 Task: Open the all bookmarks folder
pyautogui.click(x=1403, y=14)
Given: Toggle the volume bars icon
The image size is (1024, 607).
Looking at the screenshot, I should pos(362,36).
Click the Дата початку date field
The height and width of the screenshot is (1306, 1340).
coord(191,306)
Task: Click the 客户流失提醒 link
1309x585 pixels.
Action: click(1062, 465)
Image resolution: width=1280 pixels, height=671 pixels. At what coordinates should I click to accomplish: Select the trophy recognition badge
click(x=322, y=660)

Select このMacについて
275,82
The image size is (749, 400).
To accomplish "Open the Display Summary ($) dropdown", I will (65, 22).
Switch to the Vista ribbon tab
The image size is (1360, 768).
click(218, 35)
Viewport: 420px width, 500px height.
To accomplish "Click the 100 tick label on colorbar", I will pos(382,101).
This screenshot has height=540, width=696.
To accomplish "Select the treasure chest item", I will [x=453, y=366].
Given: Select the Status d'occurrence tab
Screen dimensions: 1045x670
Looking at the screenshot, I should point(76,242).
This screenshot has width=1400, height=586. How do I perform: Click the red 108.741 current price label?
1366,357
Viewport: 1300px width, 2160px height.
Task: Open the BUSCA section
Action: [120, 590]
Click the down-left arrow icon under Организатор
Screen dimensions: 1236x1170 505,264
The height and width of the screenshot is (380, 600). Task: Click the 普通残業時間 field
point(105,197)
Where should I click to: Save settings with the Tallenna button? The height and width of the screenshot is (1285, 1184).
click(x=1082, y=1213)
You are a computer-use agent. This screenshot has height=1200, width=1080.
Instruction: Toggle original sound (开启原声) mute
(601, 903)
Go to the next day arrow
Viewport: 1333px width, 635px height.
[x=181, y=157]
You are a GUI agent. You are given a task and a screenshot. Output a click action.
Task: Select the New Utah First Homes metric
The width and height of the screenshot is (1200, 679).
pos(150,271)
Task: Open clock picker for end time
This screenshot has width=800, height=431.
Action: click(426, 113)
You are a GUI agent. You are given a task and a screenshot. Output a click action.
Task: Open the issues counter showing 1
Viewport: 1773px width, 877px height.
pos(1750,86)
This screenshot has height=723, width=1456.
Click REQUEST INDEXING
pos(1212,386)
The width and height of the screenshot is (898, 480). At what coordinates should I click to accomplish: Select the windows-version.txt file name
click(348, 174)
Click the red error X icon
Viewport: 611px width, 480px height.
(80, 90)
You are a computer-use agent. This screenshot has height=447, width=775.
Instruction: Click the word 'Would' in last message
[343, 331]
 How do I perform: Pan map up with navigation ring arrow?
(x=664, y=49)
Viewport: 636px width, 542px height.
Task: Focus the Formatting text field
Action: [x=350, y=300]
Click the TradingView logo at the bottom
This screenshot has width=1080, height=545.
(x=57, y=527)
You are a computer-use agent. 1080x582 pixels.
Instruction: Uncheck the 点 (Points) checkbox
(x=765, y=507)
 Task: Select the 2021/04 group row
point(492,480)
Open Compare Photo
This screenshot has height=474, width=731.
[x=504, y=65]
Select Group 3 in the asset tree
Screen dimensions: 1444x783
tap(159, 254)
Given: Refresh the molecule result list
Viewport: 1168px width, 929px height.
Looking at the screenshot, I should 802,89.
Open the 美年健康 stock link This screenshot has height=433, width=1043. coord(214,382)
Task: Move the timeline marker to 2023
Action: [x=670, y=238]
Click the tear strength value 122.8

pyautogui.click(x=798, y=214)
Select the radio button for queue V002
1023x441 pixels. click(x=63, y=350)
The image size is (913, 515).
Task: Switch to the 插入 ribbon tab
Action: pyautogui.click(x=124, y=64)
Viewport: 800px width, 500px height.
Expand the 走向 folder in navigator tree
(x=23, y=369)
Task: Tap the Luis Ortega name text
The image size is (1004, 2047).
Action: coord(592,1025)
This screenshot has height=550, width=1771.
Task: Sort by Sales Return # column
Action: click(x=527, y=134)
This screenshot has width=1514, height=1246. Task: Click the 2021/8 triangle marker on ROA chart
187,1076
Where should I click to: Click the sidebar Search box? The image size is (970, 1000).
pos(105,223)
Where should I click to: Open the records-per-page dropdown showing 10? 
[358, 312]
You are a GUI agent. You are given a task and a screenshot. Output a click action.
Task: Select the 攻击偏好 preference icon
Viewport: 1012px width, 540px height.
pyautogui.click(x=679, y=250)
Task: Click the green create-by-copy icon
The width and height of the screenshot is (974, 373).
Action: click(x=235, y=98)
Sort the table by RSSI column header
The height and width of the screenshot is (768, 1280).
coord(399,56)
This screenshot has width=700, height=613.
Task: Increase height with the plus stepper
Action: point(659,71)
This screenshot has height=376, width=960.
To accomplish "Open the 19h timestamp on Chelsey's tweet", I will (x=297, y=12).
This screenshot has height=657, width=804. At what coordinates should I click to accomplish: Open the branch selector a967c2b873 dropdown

◆ **AIM OF THE TASK**:
Each line of the listing must be transcribed precisely as it appears.

◆ **EXPECTED ANSWER**:
 Task: Open the all bookmarks folder
pyautogui.click(x=1403, y=14)
Given: Toggle the volume bars icon
The image size is (1024, 607).
Looking at the screenshot, I should pos(362,36).
Click the Дата початку date field
The height and width of the screenshot is (1306, 1340).
coord(191,306)
Task: Click the 客户流失提醒 link
1309x585 pixels.
Action: click(1062, 465)
Image resolution: width=1280 pixels, height=671 pixels. At what coordinates should I click to accomplish: Select the trophy recognition badge
click(x=322, y=660)

Select このMacについて
275,82
The image size is (749, 400).
To accomplish "Open the Display Summary ($) dropdown", I will (65, 22).
Switch to the Vista ribbon tab
The image size is (1360, 768).
click(218, 35)
Viewport: 420px width, 500px height.
To accomplish "Click the 100 tick label on colorbar", I will pos(382,101).
This screenshot has height=540, width=696.
To accomplish "Select the treasure chest item", I will [x=453, y=366].
Given: Select the Status d'occurrence tab
Screen dimensions: 1045x670
Looking at the screenshot, I should point(76,242).
This screenshot has width=1400, height=586. How do I perform: Click the red 108.741 current price label?
1366,357
Viewport: 1300px width, 2160px height.
Task: Open the BUSCA section
Action: [120, 590]
Click the down-left arrow icon under Организатор
Screen dimensions: 1236x1170 505,264
The height and width of the screenshot is (380, 600). Task: Click the 普通残業時間 field
point(105,197)
Where should I click to: Save settings with the Tallenna button? The height and width of the screenshot is (1285, 1184).
click(x=1082, y=1213)
You are a computer-use agent. This screenshot has height=1200, width=1080.
Instruction: Toggle original sound (开启原声) mute
(601, 903)
Go to the next day arrow
Viewport: 1333px width, 635px height.
[x=181, y=157]
You are a GUI agent. You are given a task and a screenshot. Output a click action.
Task: Select the New Utah First Homes metric
The width and height of the screenshot is (1200, 679).
pos(150,271)
Task: Open clock picker for end time
This screenshot has width=800, height=431.
Action: click(426, 113)
You are a GUI agent. You are given a task and a screenshot. Output a click action.
Task: Open the issues counter showing 1
Viewport: 1773px width, 877px height.
pos(1750,86)
This screenshot has height=723, width=1456.
Click REQUEST INDEXING
pos(1212,386)
The width and height of the screenshot is (898, 480). At what coordinates should I click to accomplish: Select the windows-version.txt file name
click(348, 174)
Click the red error X icon
Viewport: 611px width, 480px height.
(80, 90)
You are a computer-use agent. This screenshot has height=447, width=775.
Instruction: Click the word 'Would' in last message
[343, 331]
 How do I perform: Pan map up with navigation ring arrow?
(x=664, y=49)
Viewport: 636px width, 542px height.
Task: Focus the Formatting text field
Action: [x=350, y=300]
Click the TradingView logo at the bottom
This screenshot has width=1080, height=545.
(x=57, y=527)
You are a computer-use agent. 1080x582 pixels.
Instruction: Uncheck the 点 (Points) checkbox
(x=765, y=507)
 Task: Select the 2021/04 group row
point(492,480)
Open Compare Photo
This screenshot has height=474, width=731.
[x=504, y=65]
Select Group 3 in the asset tree
Screen dimensions: 1444x783
tap(159, 254)
Given: Refresh the molecule result list
Viewport: 1168px width, 929px height.
Looking at the screenshot, I should 802,89.
Open the 美年健康 stock link This screenshot has height=433, width=1043. coord(214,382)
Task: Move the timeline marker to 2023
Action: [x=670, y=238]
Click the tear strength value 122.8

pyautogui.click(x=798, y=214)
Select the radio button for queue V002
1023x441 pixels. click(x=63, y=350)
The image size is (913, 515).
Task: Switch to the 插入 ribbon tab
Action: pyautogui.click(x=124, y=64)
Viewport: 800px width, 500px height.
Expand the 走向 folder in navigator tree
(x=23, y=369)
Task: Tap the Luis Ortega name text
The image size is (1004, 2047).
Action: coord(592,1025)
This screenshot has height=550, width=1771.
Task: Sort by Sales Return # column
Action: click(x=527, y=134)
This screenshot has width=1514, height=1246. Task: Click the 2021/8 triangle marker on ROA chart
187,1076
Where should I click to: Click the sidebar Search box? The image size is (970, 1000).
pos(105,223)
Where should I click to: Open the records-per-page dropdown showing 10? 
[358, 312]
You are a GUI agent. You are given a task and a screenshot. Output a click action.
Task: Select the 攻击偏好 preference icon
Viewport: 1012px width, 540px height.
pyautogui.click(x=679, y=250)
Task: Click the green create-by-copy icon
The width and height of the screenshot is (974, 373).
Action: click(x=235, y=98)
Sort the table by RSSI column header
The height and width of the screenshot is (768, 1280).
coord(399,56)
This screenshot has width=700, height=613.
Task: Increase height with the plus stepper
Action: point(659,71)
This screenshot has height=376, width=960.
To accomplish "Open the 19h timestamp on Chelsey's tweet", I will (x=297, y=12).
This screenshot has height=657, width=804. At what coordinates should I click to accomplish: Open the branch selector a967c2b873 dropdown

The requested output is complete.